Il “Padre nostro” di PPP e il rischio fertile della parola che non inganna, di Marco Dotti

Pasolini chiuse il secondo Episodio della tragedia Affabulazione  (1966-1970) con un celebre Padre nostro, lancinante contro-preghiera recitata dal Padre, protagonista perturbato di un dramma che ne rappresenta la parabola di genitore assassino del proprio Figlio.  Marco Dotti prende spunto da quei versi per una sua riflessione sul valore della parola: vacua e pericolosa se suono inattivo o bugiardo; luminosa e fertile, se aperta al rischio della verità.

di Marco Dotti

www.blog.vita.it – 22 ottobre 2014

«Che me ne faccio di questa persona, così ben difesa dagli imprevisti?», si chiedeva Pier Paolo Pasolini nei versi del suo Padre nostro. «La buona reputazione, ah, ah! Padre nostro che sei nei Cieli, cosa me ne faccio della buona reputazione, e del destino – che sembrava tutt’uno col mio corpo e il mio tratto – di non fare per nessuna ragione al mondo parlare di me?». Che me ne faccio di questa persona così precisa, responsabile, consapevole, educata. Di questa persona che non sbaglia mai, non cade mai: sempre sulla linea, sempre in equilibrio, il cui spirito quieto è sempre circoscritto dai margini sterili della legge?

Che me ne faccio di una persona che mai si aprirà al beau danger, al bel rischio? E il rischio altro non è che la parola. La parola data, la parola presa, la parola detta, la parola scritta. La parola che si apre alle sue conseguenze. Ma la parola di quest’uomo è inoperosa. Letteralmente: è una parola vana. Verbum otiosum, rende la versione latina di Matteo 12, 36-37.

… dico autem vobis quoniam omne verbum otiosum quod locuti fuerint homines reddent rationem de eo in die iudicii. Ex verbis enim tuis iustificaberis et ex verbis tuis condemnaberis.

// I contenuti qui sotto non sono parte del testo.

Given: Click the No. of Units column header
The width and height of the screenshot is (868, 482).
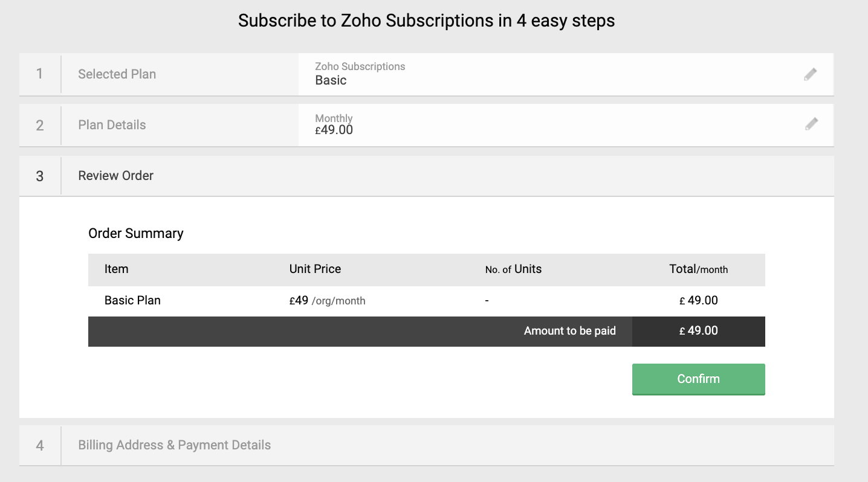Looking at the screenshot, I should pos(513,269).
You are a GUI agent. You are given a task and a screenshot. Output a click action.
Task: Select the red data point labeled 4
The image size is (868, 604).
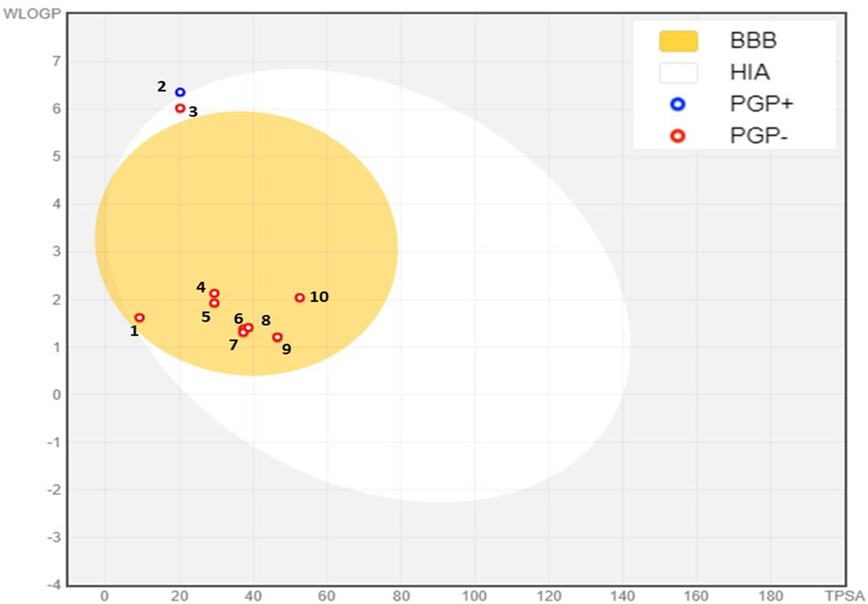point(214,293)
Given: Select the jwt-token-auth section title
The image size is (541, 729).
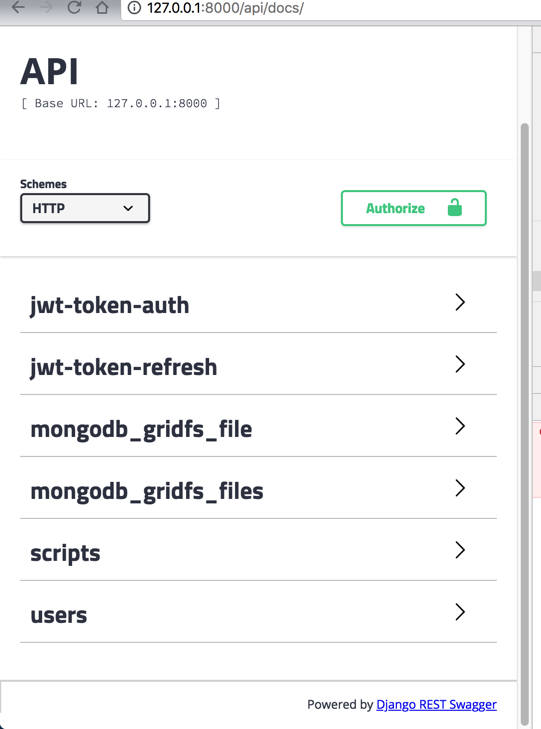Looking at the screenshot, I should point(110,305).

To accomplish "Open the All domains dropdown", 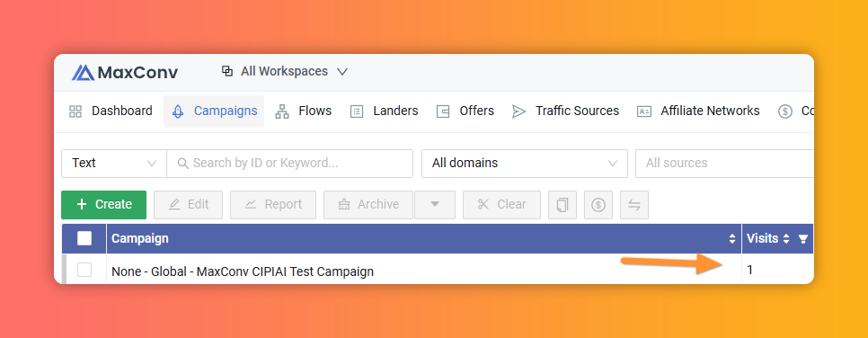I will tap(525, 164).
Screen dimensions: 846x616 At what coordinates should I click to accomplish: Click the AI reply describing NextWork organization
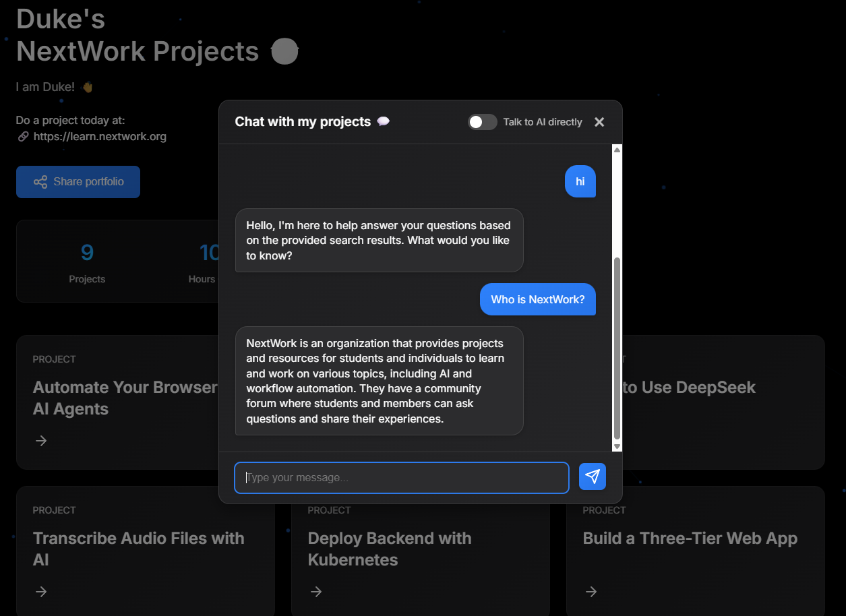click(379, 381)
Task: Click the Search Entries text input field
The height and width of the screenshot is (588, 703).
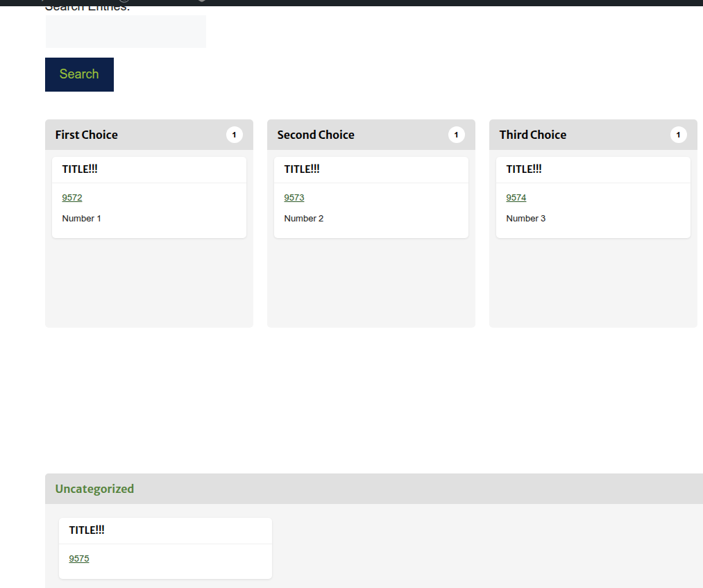Action: tap(126, 32)
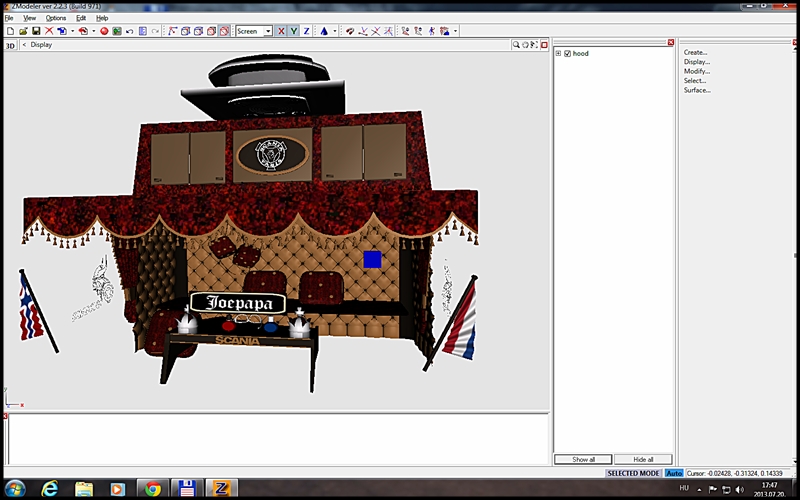The width and height of the screenshot is (800, 500).
Task: Click the viewport zoom magnifier icon
Action: (x=517, y=45)
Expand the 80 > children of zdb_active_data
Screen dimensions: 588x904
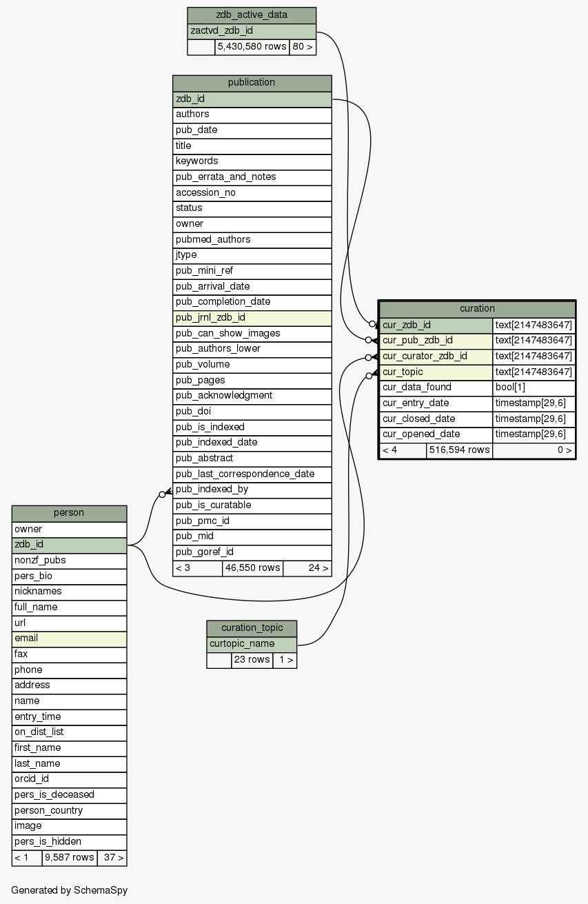tap(302, 47)
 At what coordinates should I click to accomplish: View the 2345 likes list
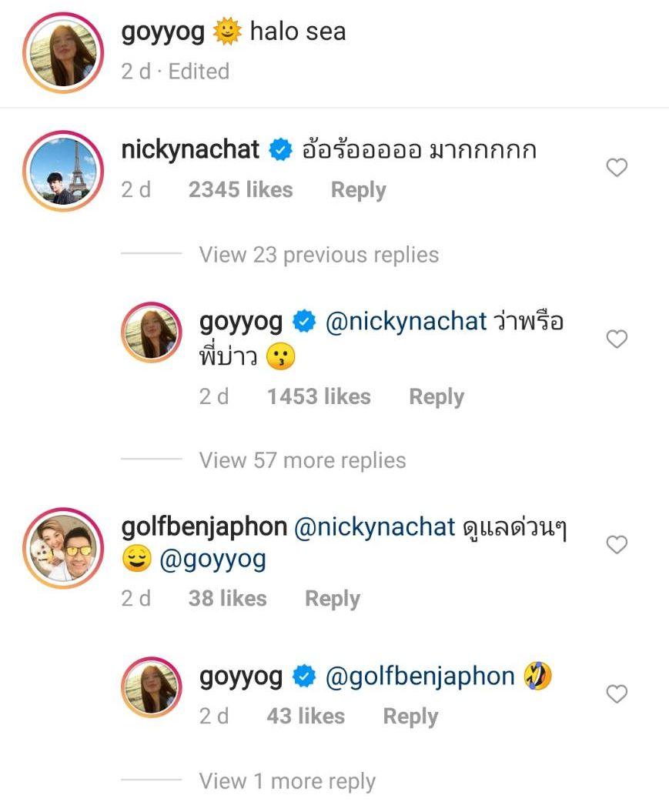coord(240,190)
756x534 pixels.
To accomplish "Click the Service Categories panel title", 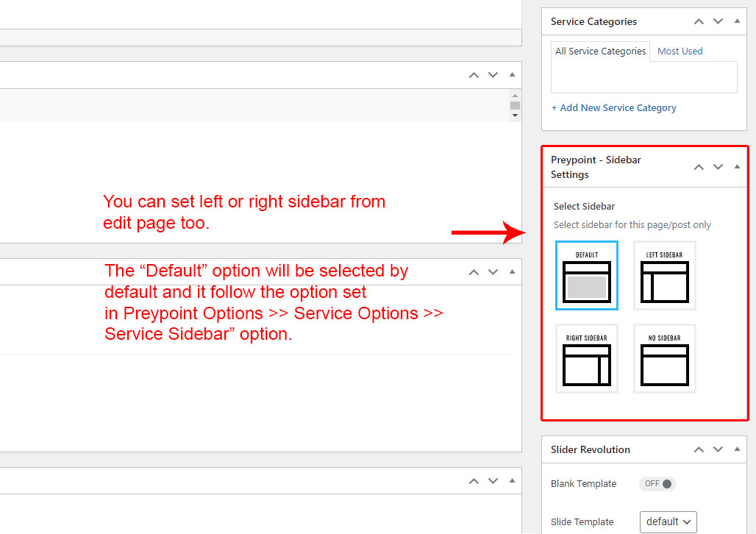I will [x=593, y=21].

Di ogni parola inutile «gli uomini renderanno conto nel giorno del giudizio. Infatti, in base alle tue parole sarai giustificato e in base alle tue parole sarai condannato». Parola vuota, verbum otiosum, abbiamo detto. Ma l’originale greco ci dice qualcosa di più. Il greco del Vangelo ricorre all’aggettivo argós, che significa senza opera, inoperoso, improduttivo«Senza utilità né per chi parla, né per chi ascolta», chiosava San Girolamo. Questa parola è quella che un tempo si sarebbe detta “senza opera né giorni”, ossia una parola che non muove in azione (alpha privativo + érgon).  Una parola che non si muta in atto basta per cadere. Non servono parole cattive. Gesù è chiaro su questo punto: ogni parola che non si tramuti in atto è malvagia.

parole

Ritornano alla mente altre parole, stavolta di Martin Buber, che insegnava: «Ogni conflitto fra me e i miei simili deriva dal fatto che non dico quello che penso e non faccio quello che dico». La radice del rapporto fra verità e menzogna, che ha interessato tutta la storia della riflessione occidentale, si gioca proprio qui: sul margine incerto tra parola e azione. Si gioca sul rischio, su quell’imprevisto che la parola per sua disposizione e natura è. Un rischio che Totò – filosofo sommo – aveva ben compreso: è la parola a farci uomini o caporali. Senza questo imprevisto, senza questa apertura al rischio, la parola si consegna a un legalismo sterile. Si mette nella gabbia di ciò che Hannah Arendt chiamava «la cospirazione in pieno giorno». Un tempo, scrive la Arendt, si mentiva ai cittadini quando i cittadini non sapevano. Oggi, al contrario, si mente ai cittadini quando loro possono, almeno in linea di principio, sapere tutto. È questa menzogna assoluta, questa «esposizione assoluta alla menzogna» come la chiama Derrida, a interrogarci oggi. E forse il termine menzogna non è nemmeno adatto a descrivere questa paralisi, questo stallo dove alle parole che si ammassano su parole non conseguono azioni.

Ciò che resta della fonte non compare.